La seule réforme possible est l'électrochoc : réduire le personnel sans fonction opérationnelle de 30% d'un coup afin de forcer une refonte totale du fonctionnement.
a écrit le 13/05/2020 à 9:44 :
Les seules startups que j'ai vu à la TV ,c'était de jeunes patrons de 35 ans qui montraient comment ils pouvaient contrôler la population sur le coronavirus.
a écrit le 13/05/2020 à 5:42 :
"L'humilite du chef bla bla". En France c'est quasi impossible. Un chef a tjrs raison.
a écrit le 12/05/2020 à 21:59 :
En somme passer de voter à pivoter.
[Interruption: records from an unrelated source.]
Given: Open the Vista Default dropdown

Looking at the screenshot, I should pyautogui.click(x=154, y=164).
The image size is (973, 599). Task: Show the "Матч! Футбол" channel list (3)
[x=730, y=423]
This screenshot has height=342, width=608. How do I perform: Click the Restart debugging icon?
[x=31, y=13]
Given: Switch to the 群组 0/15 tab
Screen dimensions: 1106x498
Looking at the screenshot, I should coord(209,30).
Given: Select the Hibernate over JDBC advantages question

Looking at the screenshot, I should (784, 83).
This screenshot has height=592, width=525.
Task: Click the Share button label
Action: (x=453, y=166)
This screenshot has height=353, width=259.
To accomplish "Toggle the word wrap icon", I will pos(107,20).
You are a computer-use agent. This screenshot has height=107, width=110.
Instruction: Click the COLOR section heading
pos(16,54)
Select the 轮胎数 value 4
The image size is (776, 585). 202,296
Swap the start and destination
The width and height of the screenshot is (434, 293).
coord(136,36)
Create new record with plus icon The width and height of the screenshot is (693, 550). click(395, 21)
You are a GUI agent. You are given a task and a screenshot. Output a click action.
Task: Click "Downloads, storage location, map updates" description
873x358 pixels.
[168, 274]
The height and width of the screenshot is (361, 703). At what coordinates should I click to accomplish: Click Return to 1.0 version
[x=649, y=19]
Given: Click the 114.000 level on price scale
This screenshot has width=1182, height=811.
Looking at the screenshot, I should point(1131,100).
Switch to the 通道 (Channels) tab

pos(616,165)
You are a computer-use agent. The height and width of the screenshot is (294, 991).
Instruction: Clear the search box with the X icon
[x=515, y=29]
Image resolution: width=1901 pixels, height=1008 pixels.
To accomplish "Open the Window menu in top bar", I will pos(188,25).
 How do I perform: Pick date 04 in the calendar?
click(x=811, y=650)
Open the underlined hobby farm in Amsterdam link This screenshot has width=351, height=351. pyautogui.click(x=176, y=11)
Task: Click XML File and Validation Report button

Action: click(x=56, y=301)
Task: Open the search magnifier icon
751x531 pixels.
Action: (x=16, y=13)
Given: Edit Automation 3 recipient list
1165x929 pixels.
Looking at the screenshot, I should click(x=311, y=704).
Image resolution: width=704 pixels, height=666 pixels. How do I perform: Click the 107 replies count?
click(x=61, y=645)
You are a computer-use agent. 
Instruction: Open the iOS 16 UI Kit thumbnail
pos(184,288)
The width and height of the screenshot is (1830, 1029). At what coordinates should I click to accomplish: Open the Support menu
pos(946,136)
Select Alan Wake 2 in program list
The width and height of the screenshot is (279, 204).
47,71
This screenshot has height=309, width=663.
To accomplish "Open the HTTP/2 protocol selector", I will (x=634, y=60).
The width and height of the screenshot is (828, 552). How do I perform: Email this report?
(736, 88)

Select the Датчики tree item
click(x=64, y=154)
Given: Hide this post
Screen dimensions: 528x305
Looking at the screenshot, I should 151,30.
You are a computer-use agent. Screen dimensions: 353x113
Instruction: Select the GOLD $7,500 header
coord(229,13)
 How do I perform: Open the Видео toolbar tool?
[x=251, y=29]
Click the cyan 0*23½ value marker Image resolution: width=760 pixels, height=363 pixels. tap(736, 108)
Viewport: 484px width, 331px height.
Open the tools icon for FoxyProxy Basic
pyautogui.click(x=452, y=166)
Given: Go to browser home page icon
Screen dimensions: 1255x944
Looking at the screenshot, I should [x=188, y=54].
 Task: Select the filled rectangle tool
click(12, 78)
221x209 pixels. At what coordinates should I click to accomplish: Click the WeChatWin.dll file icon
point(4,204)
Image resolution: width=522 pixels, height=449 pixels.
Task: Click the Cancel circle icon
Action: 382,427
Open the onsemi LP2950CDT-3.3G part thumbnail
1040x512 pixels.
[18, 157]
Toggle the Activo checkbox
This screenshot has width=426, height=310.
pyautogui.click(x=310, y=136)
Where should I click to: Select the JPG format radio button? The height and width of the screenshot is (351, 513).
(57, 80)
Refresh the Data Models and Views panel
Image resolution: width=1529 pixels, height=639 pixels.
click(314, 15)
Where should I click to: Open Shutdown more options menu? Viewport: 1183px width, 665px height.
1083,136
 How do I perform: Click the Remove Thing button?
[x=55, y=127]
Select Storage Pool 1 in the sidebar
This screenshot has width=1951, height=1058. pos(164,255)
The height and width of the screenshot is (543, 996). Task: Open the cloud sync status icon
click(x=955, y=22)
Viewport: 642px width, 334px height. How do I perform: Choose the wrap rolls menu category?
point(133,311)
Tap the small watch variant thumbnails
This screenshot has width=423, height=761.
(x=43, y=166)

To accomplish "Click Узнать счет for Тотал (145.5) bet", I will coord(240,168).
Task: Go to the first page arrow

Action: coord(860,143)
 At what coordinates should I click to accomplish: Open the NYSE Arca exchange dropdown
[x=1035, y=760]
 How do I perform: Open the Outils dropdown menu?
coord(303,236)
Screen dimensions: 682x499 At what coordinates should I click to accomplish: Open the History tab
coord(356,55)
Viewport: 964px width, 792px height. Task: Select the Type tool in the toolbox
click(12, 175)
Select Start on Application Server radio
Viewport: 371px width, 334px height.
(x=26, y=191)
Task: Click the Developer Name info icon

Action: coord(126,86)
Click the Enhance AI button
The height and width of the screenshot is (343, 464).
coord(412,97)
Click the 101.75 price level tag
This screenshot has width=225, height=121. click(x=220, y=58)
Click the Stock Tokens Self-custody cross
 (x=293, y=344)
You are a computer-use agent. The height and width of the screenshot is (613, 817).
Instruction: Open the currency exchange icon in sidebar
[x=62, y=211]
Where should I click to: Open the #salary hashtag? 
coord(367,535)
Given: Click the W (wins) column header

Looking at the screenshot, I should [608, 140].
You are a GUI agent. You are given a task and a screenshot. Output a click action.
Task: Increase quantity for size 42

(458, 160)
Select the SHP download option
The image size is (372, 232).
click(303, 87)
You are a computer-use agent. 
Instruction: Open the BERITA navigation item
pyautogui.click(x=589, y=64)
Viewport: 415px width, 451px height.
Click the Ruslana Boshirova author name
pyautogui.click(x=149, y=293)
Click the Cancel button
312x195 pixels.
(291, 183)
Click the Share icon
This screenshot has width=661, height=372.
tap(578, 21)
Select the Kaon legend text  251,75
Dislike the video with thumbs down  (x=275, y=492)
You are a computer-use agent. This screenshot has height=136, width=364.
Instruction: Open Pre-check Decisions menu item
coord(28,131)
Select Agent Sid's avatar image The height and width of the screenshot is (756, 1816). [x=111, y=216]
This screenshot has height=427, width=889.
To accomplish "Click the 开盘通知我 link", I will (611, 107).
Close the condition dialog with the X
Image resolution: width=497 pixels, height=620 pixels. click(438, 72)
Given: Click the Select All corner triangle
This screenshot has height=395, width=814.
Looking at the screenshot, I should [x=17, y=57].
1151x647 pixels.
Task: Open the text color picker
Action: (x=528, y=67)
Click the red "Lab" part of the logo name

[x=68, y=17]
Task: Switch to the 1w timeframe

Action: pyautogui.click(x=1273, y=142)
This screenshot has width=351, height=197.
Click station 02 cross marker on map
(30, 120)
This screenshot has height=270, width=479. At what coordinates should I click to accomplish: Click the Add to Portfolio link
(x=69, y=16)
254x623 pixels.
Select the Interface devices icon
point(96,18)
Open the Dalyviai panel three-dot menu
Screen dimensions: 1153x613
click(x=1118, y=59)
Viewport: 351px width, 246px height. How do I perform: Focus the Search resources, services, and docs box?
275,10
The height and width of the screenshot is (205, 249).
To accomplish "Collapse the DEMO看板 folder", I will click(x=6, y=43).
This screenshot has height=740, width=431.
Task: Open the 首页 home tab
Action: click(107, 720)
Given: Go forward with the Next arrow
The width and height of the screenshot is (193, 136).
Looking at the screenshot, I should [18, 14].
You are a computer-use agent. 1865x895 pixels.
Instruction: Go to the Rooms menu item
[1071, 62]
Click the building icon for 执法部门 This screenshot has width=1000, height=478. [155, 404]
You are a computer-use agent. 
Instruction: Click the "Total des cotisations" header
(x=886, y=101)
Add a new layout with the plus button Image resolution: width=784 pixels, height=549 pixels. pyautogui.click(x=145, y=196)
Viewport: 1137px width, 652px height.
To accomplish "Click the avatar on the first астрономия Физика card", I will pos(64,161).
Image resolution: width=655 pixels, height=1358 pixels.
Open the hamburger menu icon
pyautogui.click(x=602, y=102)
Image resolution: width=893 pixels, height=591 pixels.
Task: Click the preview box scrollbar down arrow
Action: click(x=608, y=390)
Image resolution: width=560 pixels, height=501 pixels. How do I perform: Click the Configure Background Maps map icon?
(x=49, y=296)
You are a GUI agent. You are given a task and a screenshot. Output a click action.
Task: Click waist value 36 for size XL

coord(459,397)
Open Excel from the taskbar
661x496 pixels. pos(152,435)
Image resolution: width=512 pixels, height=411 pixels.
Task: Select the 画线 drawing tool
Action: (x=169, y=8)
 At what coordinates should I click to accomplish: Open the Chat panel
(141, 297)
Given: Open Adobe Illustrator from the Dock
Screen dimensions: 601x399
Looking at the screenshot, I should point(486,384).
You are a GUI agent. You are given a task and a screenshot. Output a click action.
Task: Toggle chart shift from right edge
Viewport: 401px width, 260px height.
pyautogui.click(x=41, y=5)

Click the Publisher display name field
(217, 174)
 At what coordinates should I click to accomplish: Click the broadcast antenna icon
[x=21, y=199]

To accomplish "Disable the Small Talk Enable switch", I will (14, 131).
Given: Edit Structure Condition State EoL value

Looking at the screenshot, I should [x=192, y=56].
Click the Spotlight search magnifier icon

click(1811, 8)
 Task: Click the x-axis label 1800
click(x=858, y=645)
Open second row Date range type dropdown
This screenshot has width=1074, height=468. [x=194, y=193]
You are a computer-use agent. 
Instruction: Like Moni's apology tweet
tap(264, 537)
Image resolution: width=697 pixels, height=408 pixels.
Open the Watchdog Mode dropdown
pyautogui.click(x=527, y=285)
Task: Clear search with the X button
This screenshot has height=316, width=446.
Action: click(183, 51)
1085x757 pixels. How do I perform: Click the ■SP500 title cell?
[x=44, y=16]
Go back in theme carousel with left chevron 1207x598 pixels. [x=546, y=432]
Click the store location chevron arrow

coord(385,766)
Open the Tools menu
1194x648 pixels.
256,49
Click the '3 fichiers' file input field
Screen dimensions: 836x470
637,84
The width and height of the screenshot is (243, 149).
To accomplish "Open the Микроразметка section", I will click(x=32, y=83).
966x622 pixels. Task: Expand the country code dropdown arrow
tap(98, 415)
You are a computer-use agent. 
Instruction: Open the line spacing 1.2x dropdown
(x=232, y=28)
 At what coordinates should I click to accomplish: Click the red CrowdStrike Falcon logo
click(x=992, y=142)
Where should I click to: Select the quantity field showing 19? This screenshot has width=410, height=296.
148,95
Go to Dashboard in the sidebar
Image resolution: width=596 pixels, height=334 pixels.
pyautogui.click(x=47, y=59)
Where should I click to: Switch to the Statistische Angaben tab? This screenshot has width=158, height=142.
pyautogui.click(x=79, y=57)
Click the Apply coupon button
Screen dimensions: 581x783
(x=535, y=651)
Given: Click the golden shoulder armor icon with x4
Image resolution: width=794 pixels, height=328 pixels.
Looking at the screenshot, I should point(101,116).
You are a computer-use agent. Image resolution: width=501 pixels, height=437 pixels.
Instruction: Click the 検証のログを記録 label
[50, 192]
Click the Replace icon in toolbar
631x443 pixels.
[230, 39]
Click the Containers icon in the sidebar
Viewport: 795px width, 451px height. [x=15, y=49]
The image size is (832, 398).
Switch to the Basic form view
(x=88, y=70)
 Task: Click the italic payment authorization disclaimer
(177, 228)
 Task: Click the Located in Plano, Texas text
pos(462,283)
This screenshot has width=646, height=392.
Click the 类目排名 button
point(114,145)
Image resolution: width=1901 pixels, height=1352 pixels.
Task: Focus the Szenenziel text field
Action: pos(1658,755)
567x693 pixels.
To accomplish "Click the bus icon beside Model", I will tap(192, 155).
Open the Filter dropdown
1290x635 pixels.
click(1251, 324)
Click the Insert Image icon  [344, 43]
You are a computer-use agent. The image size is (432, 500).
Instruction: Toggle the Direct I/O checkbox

Ca me plait, : très Rock'n Roll !
Dans ce domaine, la France a une longueur d'avance : toujours en train de faire une réforme fondamentale, une "révolution" ou une "transition".
Mais peut être que la multitude des échecs catastrophiques que ces gesticulations ont engendré pourrait "pivoter" dans le sens d'un peu plus stabilité, bref comme le dit l'article : faire preuve de modestie, reconnaitre ses echecs et se mettre au travail au lieu de faire pivoter sa langue dans tous les sens.
a écrit le 12/05/2020 à 18:43 :
Vous n'avez pas compris n'est-ce pas ?
L'état est dirigé par des gens qui "savent" par construction, ils ont fait les "meilleures" écoles pour diriger l'état, sont tamponnés "brillants", très "intelligents", ...
Ils n'ont pas de compte à vous rendre et pas de conseils à recevoir, et si quelque chose rate, c'est :
- la faute aux prédécesseurs qui ont laissé une situation difficile
- la faute aux français qui n'ont pas compris
- la faute à des externalités qu'on ne pouvait prévoir

Vous ne comprenez pas que ce qui se passe aujourd'hui est sur déterminé par le mode de recrutement de ces "élites", quand à la fonction publique, j'ay ai travaillé 15 ans, et je peux vous dire qu'une bonne partie des gens sont inemployables dans un contexte privé et le savent parfaitement: ils ne feront jamais le sacrifice qu'imposerait l'intérêt général.

Il ne se passera rien, et chaque crise aggravera encore les choses, c'est sur déterminé dans un pays dont l'état tourne pour lui même avec un secteur privé exangue qui n'est là que pour le financer.
a écrit le 12/05/2020 à 18:43 :
Vous n'avez pas compris n'est-ce pas ?
L'état pas des gens qui savent par construction, ils ont fait les "meilleures" écoles pour diriger l'état, sont tamponnés "brillants", très "intelligents", ...
Ils n'ont pas compte à vous rendre et pas de conseils à recevoir, et si quelque chose rate, c'est :
- la faute aux prédécesseurs qui ont laissé une situation difficile
- la faute aux français qui n'ont pas compris
- la faute à des externalités qu'on ne pouvait prévoir

Vous ne comprenez pas que ce qui se passe aujourd'hui est sur déterminé par le mode de recrutement de ces "élites", quand à la fonction publique, j'ay ai travaillé 15 ans, et je peux vous dire qu'une bonne partie des gens sont inemployables dans un contexte privé et le savent parfaitement: ils ne feront jamais le sacrifice qu'imposerait l'intérêt général.

Il ne se passera rien, et chaque crise aggravera encore les choses, c'est sur déterminé dans un pays dont l'état tourne pour lui même avec un secteur privé exangue qui n'est là que pour le financer.